Tuesday, July 31, 2018

Our Moe, with her lifelong BFF, Linda
You know, when a friend or loved one loses someone they love, my most common condolence is, "Peace to you and yours during this most difficult of times."

And for me, this is not just a platitude I say for form's sake, or because it's expected, or because I don't know what else to say. I say it because I know how very difficult it is to find peace after losing someone you love more than life itself.

After a tragedy of this sort, peace becomes as elusive as a unicorn, always just around the corner, or after the next "big" anniversary.
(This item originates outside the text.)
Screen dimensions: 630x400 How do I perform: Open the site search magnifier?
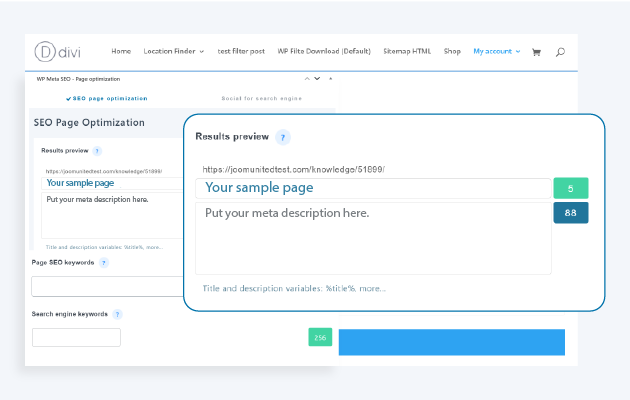tap(560, 51)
One day I think I've found it, the very next, I'm heart-broken and grief-stricken all over again, because I glance at a photo, or I see something Moe would have liked, and my illusory "peace" blows away like the mirage it is.

Our Moe-Moe has been gone for five years today. For five years I've had this hole in my heart, in my life, in my love, where she used to be, and I still have not been able to find peace with this reality.
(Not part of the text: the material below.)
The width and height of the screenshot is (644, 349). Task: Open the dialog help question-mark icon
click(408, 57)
I'm not angry, or in denial. I know why she did what she did, and I'm not angry she made the choice, although I'm incredibly sad about it and her suffering. I know, in my heart of hearts, that she's gone, and will never come back. Given my lack of faith, I am forced to believe she really is gone, for good, and the only parts of her that remain are our memories and love for her.

Processing my grief over Moe's death has been a very different experience for me compared to the loss of other people I have loved and lost. My Dad, my Gram, my mother-in-law, my Aunties, my lost friends - all of these losses punched me in the heart, and left me bereft, but I found ways to make peace with it, and move forward. I'm even at peace with the loss of who I believed my sister to be, and the reality that she'll never be a part of my life again.

But finding peace with Moe's death appears to be beyond my reach. I remain functional most days. I enjoy time spent with friends & family. I find meaning in my volunteer work and pursue my hobbies. But my grief at her loss is still a huge part of my life. I miss her, terribly, each and every day. The loss of her and her light in this world is devastating to me, and I can't seem to find a way to be at peace with her death and all it represents.

It's not okay that she's dead. It's not okay that she's lost to those of us who loved her. It's not okay that her contribution to this world was cut so short. It never will be okay, and while I don't expect I'll ever believe it is, I wish I could find my way to peace.

2 comments:

Steve Buchheit said...

We all wish we could help.

John said...

“It’s not ok that she’s dead.” Yes. Oh god, yes.